We're at the beginning of this migration right now, so we see great
disparities in IP usage between the early adopters who watch TV via
IP-
delivered video files and the traditionalists who watch TV over cable
packages and limit their IP to browsing web sites and maybe watching a
few cats on treadmills on YouTube. The point is simply that the
economics of TV delivery are disrupted by the download-over-IP model,
not to mention the economics of advertising and subscriptions.

In a sense, usage pricing clears an obstacle in the path of the
migration toward IPTV; some bandwidth cap systems simply cut off users
who exceed the cap (Comcast) while Time Warner makes high users pay
more up to a certain point and then lets them rip; after you pay TW
$150/mo you can download and upload as much as you want. $150/mo is,
not coincidentally, about what you'd pay for the top tier of triple
play.

The thing that I find most remarkable about all of this is the fact
that the Internet is rapidly becoming the world's biggest TiVo. For
all the rhetoric about innovation, building communities, free speech,
and empowering the downtrodden and the neglected, it appears that the
average American citizen wants nothing more that better entertainment
options.

The next time South Park does a show on Internet congestion, they'll
have to replace the oversized Linksys home router they used to
symbolize the net on the last one with a TiVo HD.

RB

David Farber wrote:


Begin forwarded message:

From: Adam Lynch <alynch () gmail com>
Date: April 14, 2009 7:46:15 AM EDT
To: dave () farber net
Subject: Re: [IP] Re: cost of 1 gig

I'm surprised nobody is up in arms about this one, yet, but:

What about all the traffic that never goes off-net- like Akamai'd
content, and other distributed content? Customers will then be
charged
for usage that *never actually leaves TW's network*?
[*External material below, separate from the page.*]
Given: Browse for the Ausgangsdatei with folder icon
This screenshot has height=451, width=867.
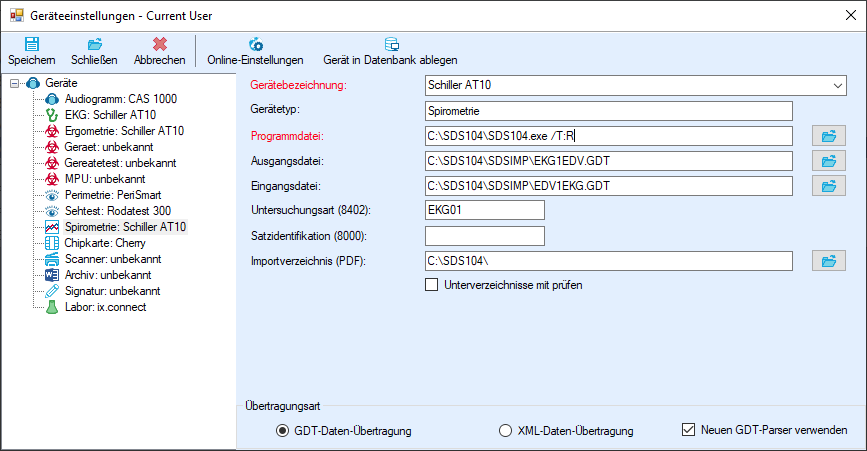Looking at the screenshot, I should coord(829,161).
-Adam (who lives in the affected area of Rochester, NY)


On Tue, Apr 14, 2009 at 6:13 AM, David Farber <dave () farber net>
wrote:


Begin forwarded message:

From: James Seng <james.seng () gmail com>
Date: April 14, 2009 5:26:12 AM EDT
To: Dave Farber <dave () farber net>
Cc: ip <ip () v2 listbox com>
Subject: Re: [IP] cost of 1 gig

Ignoring the math aside, and I doubt time warner pays their
bandwidth in
blocks of T1, let's   use market rate of CDN as a basis, you can
get about
20cent/GB. Larger players can get below 10cent. (Disney for one
gets that
price as far as I know).

Of cos pricing varies depend how far you are from the exchanges but
CDN
pricing is as good estimate as you can get, bear in mind the price
I quote
above is US market rate, profitable to CDN operator.

Sent from my iPhone

On Apr 14, 2009, at 5:05 PM, David Farber <dave () farber net> wrote:

So what does it cost off peak?? djf

Begin forwarded message:

From: Brett Glass <brett () lariat net>
Date: April 13, 2009 10:06:43 PM EDT
To: "Dave Farber" <dave () farber net>
Subject: P.S.

See my posting regarding the incremental cost of 1 GB at


http://bennett.com/blog/2009/04/pitchforks-in-austin-time-warners-
bandwidth-cap/comment-page-1/#comment-427947

@matthew: Time-Warner (or any ISP) isn't just paying for transit,
though
that is an expensive component of their costs. They're also paying
a
backbone provider. And since the Internet has "rush hours" (the
busiest time
of day is "prime time," when people all seem to want to start
streaming
video or browsing at once), they have to buy and provision enough
capacity
to keep up with the peaks in demand.
$1/GB is actually pretty close to the incremental cost of pumping
another
gig of data through the system during "rush hour." Think about it:
you have
an hour and a half to get that gigabyte through the pipe to the
user who's
streaming the movie. That's 8 billion bits in 90 minutes. That
means that
you have to add another 1.48 Mbps - about another T1 - of
capacity.
What does this cost? On a monthly basis, this much bandwidth costs
$5.50
if you are co-located at an Internet peering point. The cost is
about $30 if
you're a well connected cable provider with a leased line into
that peering
point. It costs you$148 if (like me) you're a rural ISP paying
$100 per Mbps
for bandwidth; and $450 if you're a rural ISP in some other areas
of America
where the only way to get bandwidth is via expensive bonded T1
lines.
But back to Time Warner's case: the $30 divided by 30 days is $1
per GB -
exactly what Time Warner is charging.